I thought I’d commit some of my thoughts about you to paper. I’ll warn you that this may make for uncomfortable reading at times and I may seem a little harsh.
There is no doubt that just under two years ago when we first encountered each other you managed to save my life. I completely get that and am deeply grateful to the doctors and nurses who helped to prescribe you and infuse you into my damaged body that was teetering on the edge of remaining alive. I had always been a little stand offish about entering into a relationship with you though. I had seen what you could do to my own patients back when I toyed with the idea of becoming a Haematologist.
The first time we came together I will never forget the nausea and vomiting you caused. It was horrendous. I didn’t eat for days and couldn’t even swallow my tablets or sip on water. You also gave me the most horrible colicky abdominal pain that I think if someone had handed me a gun I would have pulled the trigger.
You soon got bored with reeking havoc on my gastrointestinal tract and instead got to work on destroying my bone marrow. This induced the most severe apathy in me. I could barely stand up at times. Then the fevers and rigors started as my immune system came under your control. This meant I was once again incarcerated in the hospital and isolated from the world in my mutilated state. There were days and days of waiting and praying for my bone marrow to overcome the struggle with you and start to function normally again.
Then you cast your spell over my hair follicles; out fell my lovely dark, glossy hair in clumps. I remember being unable to cope with it any longer and asking the nurses to shave it all off for me. Just another mutilation taking away another little essence of Kate.
And so this went on. We learnt to counteract some of the nastier side of your personality but after five rounds in the boxing ring I surrendered and walked away from our relationship. You had left me battered and bruised but had also definitely beaten up my cancer enough for me to escape death for at least a little while.
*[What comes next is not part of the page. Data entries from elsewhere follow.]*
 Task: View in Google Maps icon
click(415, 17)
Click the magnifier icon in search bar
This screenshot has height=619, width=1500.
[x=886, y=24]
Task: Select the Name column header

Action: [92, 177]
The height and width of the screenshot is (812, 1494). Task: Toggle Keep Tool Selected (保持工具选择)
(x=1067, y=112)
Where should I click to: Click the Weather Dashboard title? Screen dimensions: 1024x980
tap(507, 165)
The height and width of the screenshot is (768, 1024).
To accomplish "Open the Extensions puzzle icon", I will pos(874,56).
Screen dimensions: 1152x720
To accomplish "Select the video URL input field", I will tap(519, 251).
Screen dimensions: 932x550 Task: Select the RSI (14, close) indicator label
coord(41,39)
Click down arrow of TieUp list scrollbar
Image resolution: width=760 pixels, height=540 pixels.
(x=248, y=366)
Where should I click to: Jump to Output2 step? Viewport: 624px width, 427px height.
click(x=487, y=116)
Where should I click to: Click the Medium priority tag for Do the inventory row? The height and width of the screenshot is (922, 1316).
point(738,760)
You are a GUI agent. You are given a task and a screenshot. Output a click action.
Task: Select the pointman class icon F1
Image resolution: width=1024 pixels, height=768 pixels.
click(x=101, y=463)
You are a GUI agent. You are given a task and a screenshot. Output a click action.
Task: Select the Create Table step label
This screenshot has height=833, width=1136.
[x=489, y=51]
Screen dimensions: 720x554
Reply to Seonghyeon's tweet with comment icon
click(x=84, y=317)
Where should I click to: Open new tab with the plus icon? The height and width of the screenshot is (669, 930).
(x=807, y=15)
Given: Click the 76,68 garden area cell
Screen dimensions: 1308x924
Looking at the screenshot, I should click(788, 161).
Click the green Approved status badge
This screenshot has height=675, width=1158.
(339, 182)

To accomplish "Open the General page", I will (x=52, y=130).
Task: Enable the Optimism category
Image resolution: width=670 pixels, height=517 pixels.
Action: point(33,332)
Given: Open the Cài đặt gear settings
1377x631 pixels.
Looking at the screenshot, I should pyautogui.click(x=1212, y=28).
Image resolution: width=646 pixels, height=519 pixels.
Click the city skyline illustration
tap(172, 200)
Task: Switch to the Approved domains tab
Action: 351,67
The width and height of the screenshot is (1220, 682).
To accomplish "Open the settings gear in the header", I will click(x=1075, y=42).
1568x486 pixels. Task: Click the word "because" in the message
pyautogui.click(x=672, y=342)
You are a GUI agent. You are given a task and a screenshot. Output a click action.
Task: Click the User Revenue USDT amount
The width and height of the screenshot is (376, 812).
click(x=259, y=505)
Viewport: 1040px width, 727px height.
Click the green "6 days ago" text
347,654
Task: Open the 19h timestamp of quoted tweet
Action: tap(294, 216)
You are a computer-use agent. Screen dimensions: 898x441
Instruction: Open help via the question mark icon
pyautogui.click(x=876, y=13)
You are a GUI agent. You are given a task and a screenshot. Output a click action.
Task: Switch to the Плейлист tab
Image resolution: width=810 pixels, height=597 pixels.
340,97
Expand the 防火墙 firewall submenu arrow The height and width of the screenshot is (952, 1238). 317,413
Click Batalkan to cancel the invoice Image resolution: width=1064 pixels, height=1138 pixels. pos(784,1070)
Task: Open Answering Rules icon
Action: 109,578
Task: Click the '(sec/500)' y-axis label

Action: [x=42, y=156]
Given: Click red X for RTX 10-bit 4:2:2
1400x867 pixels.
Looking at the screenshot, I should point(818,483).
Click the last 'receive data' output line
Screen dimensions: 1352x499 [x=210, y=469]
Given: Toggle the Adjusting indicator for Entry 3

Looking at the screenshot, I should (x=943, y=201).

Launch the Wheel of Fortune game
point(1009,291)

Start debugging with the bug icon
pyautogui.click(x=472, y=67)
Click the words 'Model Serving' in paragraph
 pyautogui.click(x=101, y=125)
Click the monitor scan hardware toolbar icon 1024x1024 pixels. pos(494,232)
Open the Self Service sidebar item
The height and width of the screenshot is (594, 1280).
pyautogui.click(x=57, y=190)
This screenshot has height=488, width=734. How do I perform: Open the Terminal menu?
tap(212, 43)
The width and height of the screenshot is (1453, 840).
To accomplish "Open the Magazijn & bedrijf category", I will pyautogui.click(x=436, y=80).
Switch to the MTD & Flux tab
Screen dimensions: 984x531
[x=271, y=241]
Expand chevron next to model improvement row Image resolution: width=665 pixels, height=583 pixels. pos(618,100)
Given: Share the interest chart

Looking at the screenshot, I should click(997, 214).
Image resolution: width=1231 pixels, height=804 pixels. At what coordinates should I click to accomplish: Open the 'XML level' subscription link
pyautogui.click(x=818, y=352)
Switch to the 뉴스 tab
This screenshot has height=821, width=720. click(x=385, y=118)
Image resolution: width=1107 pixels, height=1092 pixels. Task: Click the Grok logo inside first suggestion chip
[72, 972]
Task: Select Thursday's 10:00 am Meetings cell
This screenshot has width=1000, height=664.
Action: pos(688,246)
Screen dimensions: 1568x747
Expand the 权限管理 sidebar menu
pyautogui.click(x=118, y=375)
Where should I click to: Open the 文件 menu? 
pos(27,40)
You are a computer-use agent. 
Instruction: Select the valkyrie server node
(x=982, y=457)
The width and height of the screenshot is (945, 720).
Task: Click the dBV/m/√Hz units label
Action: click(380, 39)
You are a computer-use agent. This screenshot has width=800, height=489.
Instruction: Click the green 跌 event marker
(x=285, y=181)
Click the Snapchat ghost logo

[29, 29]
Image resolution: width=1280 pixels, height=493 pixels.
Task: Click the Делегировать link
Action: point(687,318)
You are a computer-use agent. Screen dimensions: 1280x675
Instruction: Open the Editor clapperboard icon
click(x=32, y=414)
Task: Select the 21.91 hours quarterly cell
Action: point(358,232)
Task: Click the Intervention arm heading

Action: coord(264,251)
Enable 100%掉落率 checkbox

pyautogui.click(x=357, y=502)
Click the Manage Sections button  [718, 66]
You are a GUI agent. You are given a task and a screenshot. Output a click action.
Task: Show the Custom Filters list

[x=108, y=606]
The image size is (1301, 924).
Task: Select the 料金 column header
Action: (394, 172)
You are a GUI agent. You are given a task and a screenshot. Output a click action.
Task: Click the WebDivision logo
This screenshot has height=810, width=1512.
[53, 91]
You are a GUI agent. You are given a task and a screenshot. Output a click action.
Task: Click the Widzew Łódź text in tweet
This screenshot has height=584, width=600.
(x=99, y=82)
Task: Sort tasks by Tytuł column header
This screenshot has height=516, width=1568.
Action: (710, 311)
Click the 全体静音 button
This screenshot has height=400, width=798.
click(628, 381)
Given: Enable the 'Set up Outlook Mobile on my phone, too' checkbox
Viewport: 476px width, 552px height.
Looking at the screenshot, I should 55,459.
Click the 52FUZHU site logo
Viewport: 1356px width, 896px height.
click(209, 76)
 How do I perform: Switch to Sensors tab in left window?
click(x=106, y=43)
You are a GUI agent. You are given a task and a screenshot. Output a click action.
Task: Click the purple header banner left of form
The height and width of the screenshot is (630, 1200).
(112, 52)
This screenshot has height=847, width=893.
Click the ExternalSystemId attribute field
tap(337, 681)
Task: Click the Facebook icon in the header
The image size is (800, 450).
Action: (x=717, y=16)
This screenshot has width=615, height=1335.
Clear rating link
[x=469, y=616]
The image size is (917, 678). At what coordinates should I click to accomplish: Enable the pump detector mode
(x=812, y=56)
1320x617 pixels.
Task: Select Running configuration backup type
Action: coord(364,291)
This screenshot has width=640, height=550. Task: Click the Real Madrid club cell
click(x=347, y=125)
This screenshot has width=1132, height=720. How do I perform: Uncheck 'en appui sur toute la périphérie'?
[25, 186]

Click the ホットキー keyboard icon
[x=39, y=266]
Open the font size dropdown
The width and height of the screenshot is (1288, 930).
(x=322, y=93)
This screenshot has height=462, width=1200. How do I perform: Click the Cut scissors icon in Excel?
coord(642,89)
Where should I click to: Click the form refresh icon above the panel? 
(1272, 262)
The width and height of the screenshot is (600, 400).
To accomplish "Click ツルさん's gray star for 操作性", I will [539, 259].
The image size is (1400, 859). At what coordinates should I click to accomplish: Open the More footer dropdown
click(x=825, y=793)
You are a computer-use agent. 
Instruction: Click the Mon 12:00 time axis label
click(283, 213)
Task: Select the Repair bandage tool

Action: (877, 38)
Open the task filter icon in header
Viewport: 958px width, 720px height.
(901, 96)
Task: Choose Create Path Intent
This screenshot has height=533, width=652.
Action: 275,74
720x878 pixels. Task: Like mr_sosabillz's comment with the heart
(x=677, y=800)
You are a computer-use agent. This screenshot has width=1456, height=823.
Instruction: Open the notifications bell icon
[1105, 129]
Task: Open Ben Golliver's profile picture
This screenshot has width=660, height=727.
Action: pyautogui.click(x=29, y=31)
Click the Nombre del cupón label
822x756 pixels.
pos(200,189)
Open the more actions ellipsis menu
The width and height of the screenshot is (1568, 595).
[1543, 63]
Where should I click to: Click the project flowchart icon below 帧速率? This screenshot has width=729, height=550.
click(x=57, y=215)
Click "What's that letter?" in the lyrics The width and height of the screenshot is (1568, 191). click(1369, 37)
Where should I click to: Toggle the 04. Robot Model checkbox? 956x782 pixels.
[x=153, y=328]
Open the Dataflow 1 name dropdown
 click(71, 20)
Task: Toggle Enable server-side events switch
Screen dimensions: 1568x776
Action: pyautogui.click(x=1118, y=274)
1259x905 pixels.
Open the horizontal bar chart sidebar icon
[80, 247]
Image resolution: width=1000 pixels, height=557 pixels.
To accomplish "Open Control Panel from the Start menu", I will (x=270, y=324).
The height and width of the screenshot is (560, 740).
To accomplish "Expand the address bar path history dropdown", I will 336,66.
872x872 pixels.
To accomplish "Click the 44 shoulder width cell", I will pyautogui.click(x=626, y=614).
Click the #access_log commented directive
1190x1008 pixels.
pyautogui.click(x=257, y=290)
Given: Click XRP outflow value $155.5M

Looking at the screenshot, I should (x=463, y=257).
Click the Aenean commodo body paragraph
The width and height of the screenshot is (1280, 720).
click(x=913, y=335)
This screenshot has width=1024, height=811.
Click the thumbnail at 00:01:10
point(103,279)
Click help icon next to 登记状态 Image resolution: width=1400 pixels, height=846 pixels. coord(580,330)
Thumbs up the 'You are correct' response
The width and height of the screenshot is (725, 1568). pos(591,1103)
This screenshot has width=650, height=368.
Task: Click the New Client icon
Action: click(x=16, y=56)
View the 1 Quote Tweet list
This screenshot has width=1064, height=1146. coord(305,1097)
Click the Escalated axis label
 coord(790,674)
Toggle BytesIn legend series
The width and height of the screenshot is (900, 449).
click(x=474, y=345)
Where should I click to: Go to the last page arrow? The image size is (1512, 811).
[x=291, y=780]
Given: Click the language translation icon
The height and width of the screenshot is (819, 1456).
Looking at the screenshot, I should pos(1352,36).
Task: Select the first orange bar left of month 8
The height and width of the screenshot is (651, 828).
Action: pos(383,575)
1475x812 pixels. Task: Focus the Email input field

I’m sure you felt jealous and scorned that I walked away so you left a few little reminders of our relationship on my body; the permanent numbness and tingling of my fingertips that reduced my dexterity; the subtle effects on my cognition that stopped me from being able to juggle several tasks at once; the long term immunosuppression leaving me susceptible to every virus around.
So we met again just a few weeks ago; like lovers who had argued but come together again desperately trying to forgive one another for their indiscretions. With the passage of time I had forgotten much of the less appealing side of your personality. Sadly you haven’t changed though. You still like to make me vomit. You still stop my bone marrow working leaving me hospitalised with infection yet again. You still took my hair leaving my self confidence at rock bottom.
The thing is you and I both know that you will never cure me. You can try and hold the cancer at bay for a little while but that overall fight is not one you’re going to win. So do we stay in this poisonous relationship for as long as we can both tolerate it or do we go our separate ways? It’s a near impossible choice that I’m going to have to ponder some more before I make it. In the meantime I’m afraid you will have to wait.